3.2恶性肠梗阻(malignant bowel obstruction, MBO)腹腔或者盆腔恶性肿瘤晚期往往引起恶性肠梗阻,患者生活质量严重下降,死亡率增加。2016年一项前瞻性研究纳入行PEG减压的158例因晚期妇科和胃肠道肿瘤引起的MBO患者,表明PEG减压是可行有效的,能够缓解晚期肿瘤导致的肠梗阻症状,改善生活质量[23]。2017年一项研究回顾性收集20例PEG和18例非PEG的胃食管恶性肿瘤患者,发现PEG组患者12周后随访体重无明显下降[24]。
3.3胃瘫胃瘫患者进食减少或者无法进食,严重者需胃肠减压,导致营养不良。2012年的一项回顾性研究纳入12例因肺移植引起的胃轻瘫患者,PEJ技术成功率为78.6%,随访期间发生2例并发症,9例患者耐受性良好,表明PEJ是一种可行的营养支持途径[25]。2019年一项回顾性研究分析86例胃轻瘫患者,其中50例接受饮食运动疗法,36例暂时性胃休息3个月,2种治疗后仍有19例无效者遂放置PEG/J管用于长期肠内喂养,结果发现PEG/J治疗的有效率为37%[26]。

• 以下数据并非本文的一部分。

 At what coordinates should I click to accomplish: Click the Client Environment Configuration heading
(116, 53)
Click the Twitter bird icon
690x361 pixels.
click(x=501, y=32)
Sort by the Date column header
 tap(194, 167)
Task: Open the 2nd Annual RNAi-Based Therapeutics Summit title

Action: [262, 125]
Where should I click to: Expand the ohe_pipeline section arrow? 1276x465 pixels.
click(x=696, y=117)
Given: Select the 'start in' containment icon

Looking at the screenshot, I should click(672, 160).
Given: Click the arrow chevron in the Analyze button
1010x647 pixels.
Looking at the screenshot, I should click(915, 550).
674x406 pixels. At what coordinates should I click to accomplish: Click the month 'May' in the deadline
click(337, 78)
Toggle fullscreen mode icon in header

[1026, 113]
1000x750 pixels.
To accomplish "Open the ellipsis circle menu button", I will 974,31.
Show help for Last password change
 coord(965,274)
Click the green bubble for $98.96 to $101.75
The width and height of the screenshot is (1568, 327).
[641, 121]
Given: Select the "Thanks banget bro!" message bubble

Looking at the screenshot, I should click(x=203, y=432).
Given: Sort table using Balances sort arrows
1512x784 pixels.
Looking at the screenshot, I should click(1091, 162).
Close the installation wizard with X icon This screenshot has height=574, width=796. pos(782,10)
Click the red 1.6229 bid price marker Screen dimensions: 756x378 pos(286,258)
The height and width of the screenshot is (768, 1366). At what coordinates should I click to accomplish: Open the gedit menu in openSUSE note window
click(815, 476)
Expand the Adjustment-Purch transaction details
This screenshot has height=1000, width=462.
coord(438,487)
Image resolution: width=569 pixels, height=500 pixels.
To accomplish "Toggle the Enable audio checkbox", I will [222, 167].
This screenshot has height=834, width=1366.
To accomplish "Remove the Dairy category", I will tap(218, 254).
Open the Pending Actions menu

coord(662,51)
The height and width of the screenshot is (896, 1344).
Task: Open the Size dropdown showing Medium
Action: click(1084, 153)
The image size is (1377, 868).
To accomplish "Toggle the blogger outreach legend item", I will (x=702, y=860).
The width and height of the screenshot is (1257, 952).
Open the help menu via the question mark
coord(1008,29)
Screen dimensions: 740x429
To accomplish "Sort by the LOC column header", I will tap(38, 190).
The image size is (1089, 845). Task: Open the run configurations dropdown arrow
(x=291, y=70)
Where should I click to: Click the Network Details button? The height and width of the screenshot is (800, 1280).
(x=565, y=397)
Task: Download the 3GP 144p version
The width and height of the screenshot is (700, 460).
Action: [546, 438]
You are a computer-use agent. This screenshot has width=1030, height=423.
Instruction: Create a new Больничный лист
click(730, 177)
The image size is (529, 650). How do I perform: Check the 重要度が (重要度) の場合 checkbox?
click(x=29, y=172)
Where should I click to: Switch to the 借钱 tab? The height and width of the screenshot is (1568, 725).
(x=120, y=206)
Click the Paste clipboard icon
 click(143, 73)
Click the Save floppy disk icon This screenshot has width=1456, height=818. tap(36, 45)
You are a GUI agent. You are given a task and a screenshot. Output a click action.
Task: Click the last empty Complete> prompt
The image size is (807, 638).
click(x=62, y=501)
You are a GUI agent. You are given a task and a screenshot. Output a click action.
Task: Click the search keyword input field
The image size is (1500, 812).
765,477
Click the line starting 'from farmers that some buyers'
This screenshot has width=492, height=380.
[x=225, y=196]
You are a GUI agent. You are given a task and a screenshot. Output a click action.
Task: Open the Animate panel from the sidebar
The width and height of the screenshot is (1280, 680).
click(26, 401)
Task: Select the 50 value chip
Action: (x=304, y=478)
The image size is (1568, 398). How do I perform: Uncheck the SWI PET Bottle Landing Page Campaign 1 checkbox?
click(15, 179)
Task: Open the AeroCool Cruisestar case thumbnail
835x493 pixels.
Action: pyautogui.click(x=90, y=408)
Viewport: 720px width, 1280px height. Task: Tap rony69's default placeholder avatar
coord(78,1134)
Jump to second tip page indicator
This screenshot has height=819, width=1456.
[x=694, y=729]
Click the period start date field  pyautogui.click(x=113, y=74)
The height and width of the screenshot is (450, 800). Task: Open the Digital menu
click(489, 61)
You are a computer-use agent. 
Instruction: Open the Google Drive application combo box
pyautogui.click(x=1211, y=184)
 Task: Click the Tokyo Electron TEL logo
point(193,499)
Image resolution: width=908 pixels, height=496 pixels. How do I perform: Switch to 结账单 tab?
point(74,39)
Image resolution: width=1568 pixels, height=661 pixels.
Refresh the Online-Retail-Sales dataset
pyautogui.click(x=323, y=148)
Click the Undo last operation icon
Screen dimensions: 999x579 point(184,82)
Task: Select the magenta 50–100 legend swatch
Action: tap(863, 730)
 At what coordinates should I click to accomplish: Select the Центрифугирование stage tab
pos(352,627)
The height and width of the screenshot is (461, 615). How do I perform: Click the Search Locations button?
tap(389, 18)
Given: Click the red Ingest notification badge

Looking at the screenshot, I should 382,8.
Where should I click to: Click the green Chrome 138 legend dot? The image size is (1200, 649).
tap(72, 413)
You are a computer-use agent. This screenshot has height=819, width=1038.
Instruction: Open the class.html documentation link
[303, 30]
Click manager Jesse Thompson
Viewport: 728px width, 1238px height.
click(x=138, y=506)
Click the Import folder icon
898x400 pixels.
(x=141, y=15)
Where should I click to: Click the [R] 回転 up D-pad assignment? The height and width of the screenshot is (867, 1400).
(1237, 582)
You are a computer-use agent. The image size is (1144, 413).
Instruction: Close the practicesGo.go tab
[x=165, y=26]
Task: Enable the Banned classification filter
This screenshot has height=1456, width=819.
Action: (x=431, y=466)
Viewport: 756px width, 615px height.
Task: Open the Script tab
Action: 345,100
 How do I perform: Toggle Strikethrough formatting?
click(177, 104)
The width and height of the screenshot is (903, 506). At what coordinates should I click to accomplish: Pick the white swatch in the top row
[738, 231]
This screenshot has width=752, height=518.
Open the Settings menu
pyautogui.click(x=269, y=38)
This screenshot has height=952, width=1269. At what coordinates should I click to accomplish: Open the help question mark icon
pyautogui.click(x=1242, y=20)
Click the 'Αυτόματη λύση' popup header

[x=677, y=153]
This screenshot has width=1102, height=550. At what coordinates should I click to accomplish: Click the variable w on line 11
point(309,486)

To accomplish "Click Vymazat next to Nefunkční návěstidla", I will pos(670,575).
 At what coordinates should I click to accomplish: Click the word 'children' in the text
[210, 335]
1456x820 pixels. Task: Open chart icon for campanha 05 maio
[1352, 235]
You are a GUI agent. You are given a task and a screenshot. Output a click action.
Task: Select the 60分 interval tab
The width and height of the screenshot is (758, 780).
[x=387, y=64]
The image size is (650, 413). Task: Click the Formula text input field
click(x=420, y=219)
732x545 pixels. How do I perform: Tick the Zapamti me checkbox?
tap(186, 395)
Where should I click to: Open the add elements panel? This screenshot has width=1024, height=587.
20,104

3.4肠系膜上动脉压迫综合征(superior mesenteric artery compression syndrome, SMAS)SMAS症状主要是餐后腹痛、恶心、呕吐,按压或改变体位可缓解,常伴有营养不良。2013年的一项回顾性研究纳入15例SMAS患者,经PEJ行EN治疗6个月,10例(66.67%)患者体重体明显增加(>5 kg),13例(86.67%)患者复查上消化道钡餐,上消化道症状明显减轻,无明显不良反应,表明通过PEJ营养支持治疗能够避免多种手术并发症,使患者康复[27]。2017年的一篇病例报告汇报伴营养不良的SMAS患者PEG/J辅助下营养支持治疗可以减轻症状,增加体重,改善营养状况,且患者耐受性好[28]。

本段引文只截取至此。